Saturday, 09 October 2021 13:00

Running with the Devil







RUNNING WITH THE DEVIL


US, 2019, 90 minutes, Colour.
Nicolas Cage, Laurence Fishburne, Barry Pepper, Adam Goldberg, Leslie Bibb, Cole Hauser, Natalia Reyes Gaitan, Clifton Collins Jr, Peter Facinelli.
Directed by Jason.Cabell.

Yet another of the many Nicolas Cage films during the 2010s, sometimes six year, most of them action shows – and most of them having a rather manic performance from Cage himself. As here.

However, there is some intrinsic interest in the plot. It goes back into the 1980s and the movement of drugs between Latin America and the United States. It employs maps throughout the film indicating the various steps in the transportation of the drugs, by planes, by vehicles, by boats… The route leads from Bolivia up into Mexico and, with some deviations, to various locations in the United States.

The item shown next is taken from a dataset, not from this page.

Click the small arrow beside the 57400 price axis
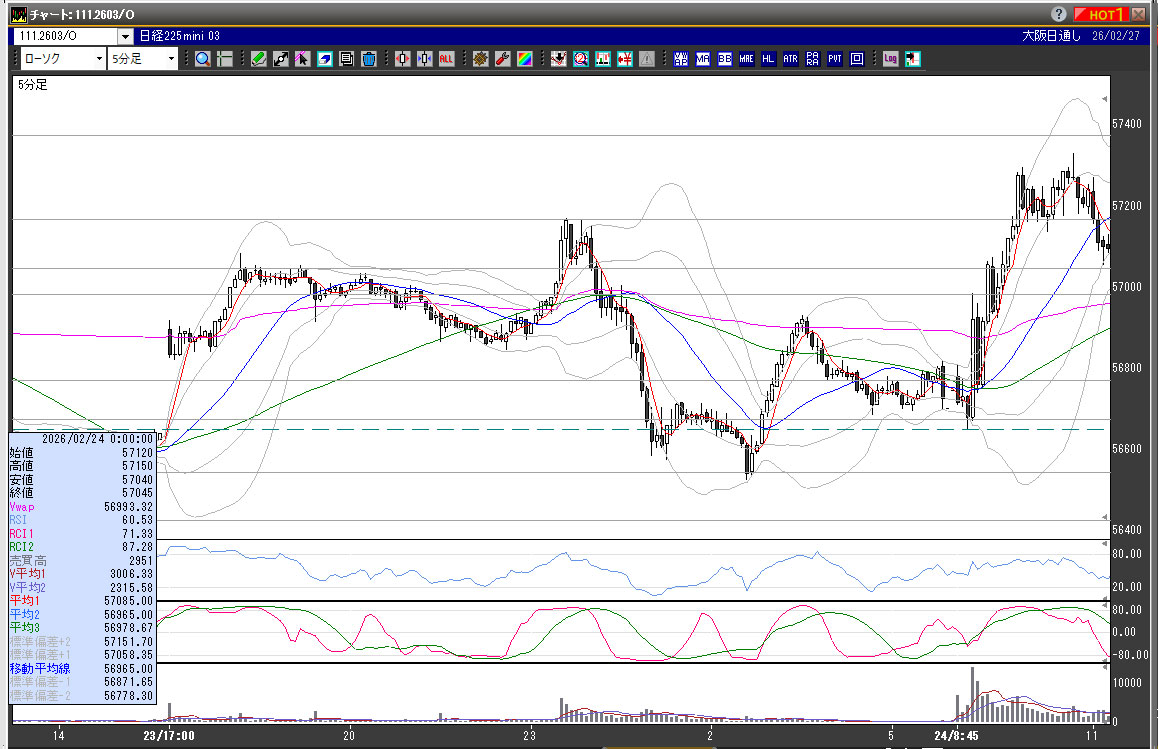[1104, 98]
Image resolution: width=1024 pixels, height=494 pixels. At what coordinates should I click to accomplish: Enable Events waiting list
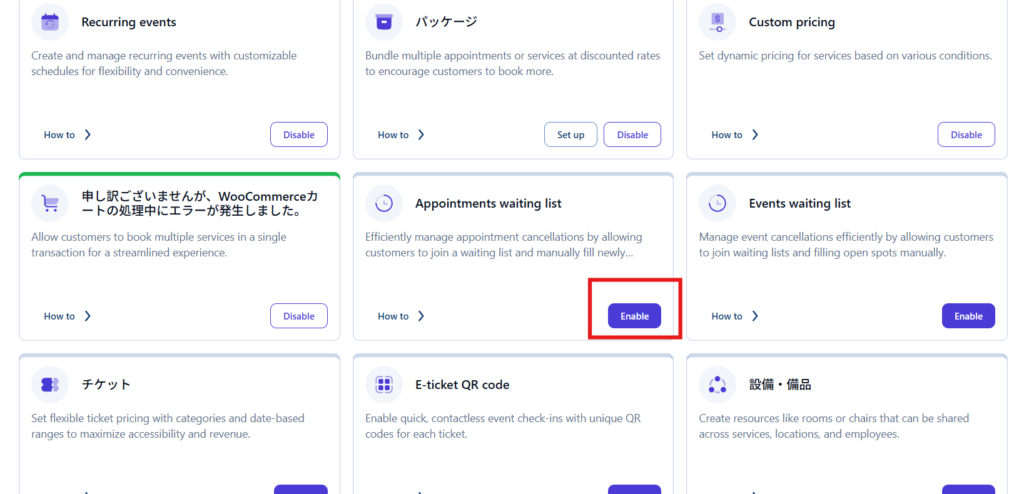(968, 316)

There are some drug investigators, played by Leslie Bibb and Peter Faccinelli. However, the main attention is given to those involved in the transportation, the big players and dealers, the small players, the drivers, pilots, local farmers who execute workers.

Nicolas Cage portrays, along with Cole Hauser, one of the main supervisors of the traffic, involving his going to the various destinations, testing the product, confronting difficulties.

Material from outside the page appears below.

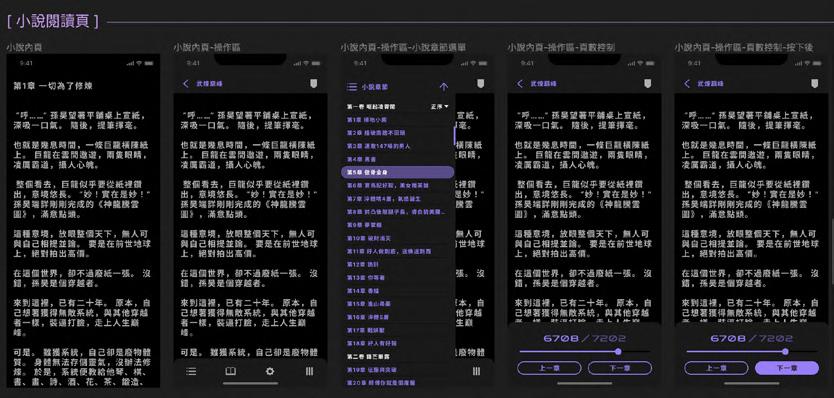Select the highlighted 第5章 chapter entry

(x=397, y=172)
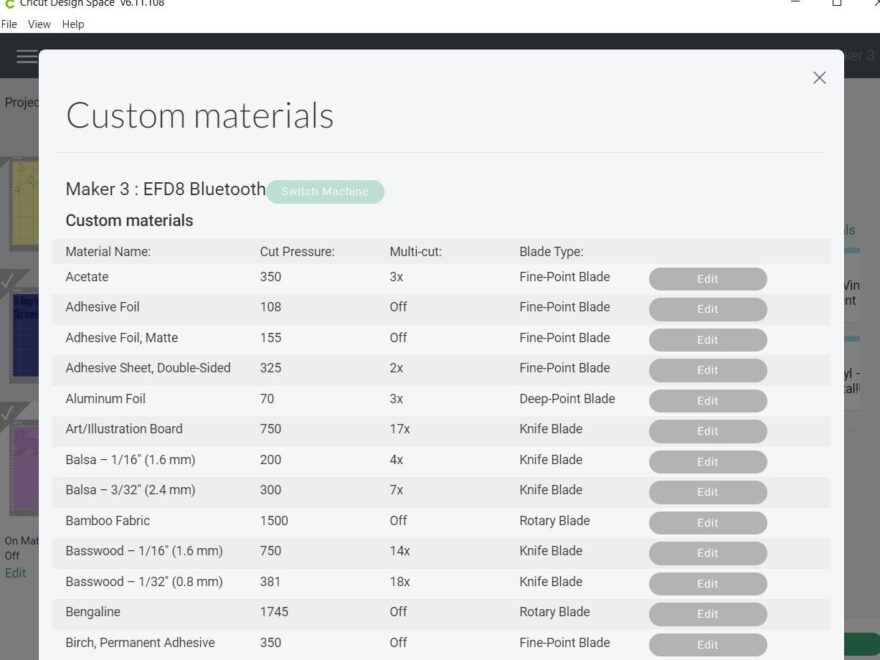This screenshot has height=660, width=880.
Task: Click the Switch Machine button
Action: (324, 191)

Laurence Fishburne, on the other hand, is involved both with the authorities and with the dealers, spending a lot of the time drug-fuelled along with his friend, played by Adam Goldberg, and some prostitutes, a number of whom finish up dead.

For some the interest in the film will be the participators at each stage, the covers that are used, the vehicles, those involved, the dangers, deaths.

Barry Pepper plays the overall control.

There are complications at the end with confrontations between Cage and Fishburne, once friends, finally confronting each other with some of the drugs that are demanded by the boss. Cage goes over a cliff with Fishburne refusing to help him. While it does seem a surprise for Nicolas Cage to go out of the film substantially before the end, we have been deceived, of course, and he doesn’t die from his fall but returns for a final violent confrontation with Fishburne.

Some different material but, generally, the expected violent style.